Russia14 November 2007
Harassment forces Novaya Gazeta to close regional bureau
Reporters Without Borders today condemned harassment of the independent biweekly Novaya Gazeta, which announced on 12 November that it has been forced to close its regional bureau in the southwestern city of Samara as result of the seizure of its sole remaining computer for alleged use of pirated software.
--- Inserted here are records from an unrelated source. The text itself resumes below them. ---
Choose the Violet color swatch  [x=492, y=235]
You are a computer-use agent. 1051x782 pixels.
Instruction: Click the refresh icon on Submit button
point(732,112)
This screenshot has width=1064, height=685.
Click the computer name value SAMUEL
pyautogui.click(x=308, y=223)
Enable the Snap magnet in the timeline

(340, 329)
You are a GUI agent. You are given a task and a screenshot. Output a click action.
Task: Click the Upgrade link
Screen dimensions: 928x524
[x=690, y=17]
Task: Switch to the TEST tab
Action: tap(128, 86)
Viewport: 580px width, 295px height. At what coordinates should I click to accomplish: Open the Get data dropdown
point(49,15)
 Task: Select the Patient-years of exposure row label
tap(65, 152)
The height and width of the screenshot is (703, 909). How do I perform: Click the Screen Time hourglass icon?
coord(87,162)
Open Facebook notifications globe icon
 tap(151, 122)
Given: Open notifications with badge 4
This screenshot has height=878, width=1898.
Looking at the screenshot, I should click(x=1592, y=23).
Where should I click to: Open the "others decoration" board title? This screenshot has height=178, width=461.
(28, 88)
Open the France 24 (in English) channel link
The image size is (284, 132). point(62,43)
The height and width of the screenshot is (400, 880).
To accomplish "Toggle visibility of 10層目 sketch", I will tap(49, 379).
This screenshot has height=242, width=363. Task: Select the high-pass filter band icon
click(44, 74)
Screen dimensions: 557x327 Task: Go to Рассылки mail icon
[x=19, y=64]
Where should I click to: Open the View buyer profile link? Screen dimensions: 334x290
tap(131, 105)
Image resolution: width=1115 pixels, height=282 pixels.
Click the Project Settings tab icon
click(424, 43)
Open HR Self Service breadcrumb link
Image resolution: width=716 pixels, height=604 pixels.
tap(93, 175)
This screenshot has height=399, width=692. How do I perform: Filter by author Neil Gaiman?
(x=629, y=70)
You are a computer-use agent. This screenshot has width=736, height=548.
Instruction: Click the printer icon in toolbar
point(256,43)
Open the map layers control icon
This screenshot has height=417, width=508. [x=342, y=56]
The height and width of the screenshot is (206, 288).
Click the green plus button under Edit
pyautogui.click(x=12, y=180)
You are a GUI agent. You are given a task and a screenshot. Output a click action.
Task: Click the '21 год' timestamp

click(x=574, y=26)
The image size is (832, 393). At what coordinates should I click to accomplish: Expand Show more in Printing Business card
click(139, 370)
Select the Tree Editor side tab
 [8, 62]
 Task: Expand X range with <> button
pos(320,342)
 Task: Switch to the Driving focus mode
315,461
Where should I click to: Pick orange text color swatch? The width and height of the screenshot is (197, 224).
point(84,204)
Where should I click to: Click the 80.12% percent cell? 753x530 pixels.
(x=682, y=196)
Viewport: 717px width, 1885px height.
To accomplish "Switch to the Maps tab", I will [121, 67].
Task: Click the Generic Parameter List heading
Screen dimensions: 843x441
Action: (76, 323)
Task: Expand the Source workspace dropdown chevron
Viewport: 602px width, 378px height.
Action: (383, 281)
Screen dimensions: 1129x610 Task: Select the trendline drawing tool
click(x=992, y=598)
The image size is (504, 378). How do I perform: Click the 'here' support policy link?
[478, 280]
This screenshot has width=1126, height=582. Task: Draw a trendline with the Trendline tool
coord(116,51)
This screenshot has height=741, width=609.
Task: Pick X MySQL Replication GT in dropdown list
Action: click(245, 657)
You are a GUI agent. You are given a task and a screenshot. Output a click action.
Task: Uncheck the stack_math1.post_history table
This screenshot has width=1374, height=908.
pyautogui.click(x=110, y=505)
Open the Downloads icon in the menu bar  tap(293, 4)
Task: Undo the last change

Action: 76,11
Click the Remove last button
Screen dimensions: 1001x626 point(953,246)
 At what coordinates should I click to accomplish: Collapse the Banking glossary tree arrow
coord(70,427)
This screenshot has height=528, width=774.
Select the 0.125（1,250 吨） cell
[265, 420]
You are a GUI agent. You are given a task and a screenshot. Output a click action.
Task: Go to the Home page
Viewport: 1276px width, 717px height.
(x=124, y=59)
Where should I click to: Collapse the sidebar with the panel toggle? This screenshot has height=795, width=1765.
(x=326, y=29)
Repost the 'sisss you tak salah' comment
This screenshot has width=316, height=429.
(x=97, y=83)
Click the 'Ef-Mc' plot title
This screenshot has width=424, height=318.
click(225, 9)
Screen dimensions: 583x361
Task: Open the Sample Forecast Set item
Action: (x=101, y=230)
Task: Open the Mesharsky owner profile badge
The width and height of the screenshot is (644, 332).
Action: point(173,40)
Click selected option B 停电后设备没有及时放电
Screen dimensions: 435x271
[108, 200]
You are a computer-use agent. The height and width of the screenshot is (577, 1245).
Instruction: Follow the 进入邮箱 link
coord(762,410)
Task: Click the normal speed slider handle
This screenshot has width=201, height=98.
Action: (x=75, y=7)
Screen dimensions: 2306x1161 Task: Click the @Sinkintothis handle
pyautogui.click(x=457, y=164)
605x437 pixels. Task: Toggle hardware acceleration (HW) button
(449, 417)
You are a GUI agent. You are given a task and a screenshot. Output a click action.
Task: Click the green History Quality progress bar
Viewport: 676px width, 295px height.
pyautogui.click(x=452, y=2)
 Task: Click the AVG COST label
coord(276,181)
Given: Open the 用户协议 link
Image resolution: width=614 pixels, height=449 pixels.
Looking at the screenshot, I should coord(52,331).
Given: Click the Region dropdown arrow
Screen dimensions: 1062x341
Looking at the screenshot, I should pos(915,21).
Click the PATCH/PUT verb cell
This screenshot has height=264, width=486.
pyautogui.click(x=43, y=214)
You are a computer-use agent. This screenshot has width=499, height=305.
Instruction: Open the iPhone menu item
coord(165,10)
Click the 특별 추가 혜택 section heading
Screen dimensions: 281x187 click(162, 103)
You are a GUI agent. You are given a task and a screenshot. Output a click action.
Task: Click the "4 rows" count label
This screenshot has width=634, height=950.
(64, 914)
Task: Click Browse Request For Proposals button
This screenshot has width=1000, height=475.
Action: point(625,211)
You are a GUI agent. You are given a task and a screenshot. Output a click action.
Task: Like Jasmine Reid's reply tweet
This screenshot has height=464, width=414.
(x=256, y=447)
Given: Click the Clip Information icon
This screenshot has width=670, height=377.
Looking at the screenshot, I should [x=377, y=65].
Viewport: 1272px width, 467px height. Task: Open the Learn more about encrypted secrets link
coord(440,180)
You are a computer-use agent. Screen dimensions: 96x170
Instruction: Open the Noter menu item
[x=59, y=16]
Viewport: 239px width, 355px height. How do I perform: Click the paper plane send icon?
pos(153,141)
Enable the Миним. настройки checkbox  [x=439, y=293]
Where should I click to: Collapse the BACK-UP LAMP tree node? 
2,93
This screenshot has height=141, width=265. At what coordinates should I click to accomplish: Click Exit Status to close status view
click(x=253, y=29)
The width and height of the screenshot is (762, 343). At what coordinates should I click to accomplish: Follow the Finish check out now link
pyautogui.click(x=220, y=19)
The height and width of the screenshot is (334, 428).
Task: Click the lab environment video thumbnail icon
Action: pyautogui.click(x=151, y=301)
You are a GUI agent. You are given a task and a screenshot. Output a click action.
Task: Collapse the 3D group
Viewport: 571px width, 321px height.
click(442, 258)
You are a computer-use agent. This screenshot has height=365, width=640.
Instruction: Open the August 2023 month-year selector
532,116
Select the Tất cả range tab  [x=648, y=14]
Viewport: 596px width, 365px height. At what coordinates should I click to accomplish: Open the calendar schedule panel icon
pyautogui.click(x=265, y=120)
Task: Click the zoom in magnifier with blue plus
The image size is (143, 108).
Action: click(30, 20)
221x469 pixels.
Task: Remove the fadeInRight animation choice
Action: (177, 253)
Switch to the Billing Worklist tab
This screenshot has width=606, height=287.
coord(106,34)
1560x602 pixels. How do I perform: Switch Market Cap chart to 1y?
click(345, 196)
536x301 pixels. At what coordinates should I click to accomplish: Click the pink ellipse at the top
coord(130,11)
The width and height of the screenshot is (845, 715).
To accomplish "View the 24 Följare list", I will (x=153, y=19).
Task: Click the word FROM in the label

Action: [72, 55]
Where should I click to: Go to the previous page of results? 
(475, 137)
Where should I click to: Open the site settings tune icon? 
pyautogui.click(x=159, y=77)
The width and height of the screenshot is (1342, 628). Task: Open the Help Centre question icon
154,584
The bureau produced a regional edition.
“We deplore the insidious nature of the pressure being put on this newspaper, which has brought its regional bureau to a standstill,” the press freedom organisation said. “This closure is above all the result of a political will to bring the Russian press into line in the run-up to the parliamentary elections.”
Reporters Without Borders added: “We reaffirm our support for Novaya Gazeta, whose problems in Samara are linked to a ‘March of the Dissenters’ in the city in May that was organised by the bureau chief’s daughter.”
The bureau chief and editor of the Samara edition, Sergei Kurt-Adzhiyev, said the bureau had been operating under “critical” conditions for two months and that it was clear the authorities had wanted “to strangle the newspaper on the eve of the elections.” The harassment began with the seizure on three computers on 11 May, on the eve of the “March of the Dissenters.” Kurt-Adzhiyev’s own computer was confiscated on 8 November. Samara is 900 km southeast of Moscow.
It has emerged that Kurt-Adzhiyev has been the target of a judicial investigation since 14 May for the alleged use of counterfeit software. He did not discover this until 17 October.
The Samara bureau’s closure is not an isolated case. Novaya Gazeta’s Nizhny-Novgorod’s edition has also been paralysed since the seizure of software from its bureau on 29 August on a similar pretext.
The use of pirated software is widespread in Russia and does not normally give rise to prosecutions.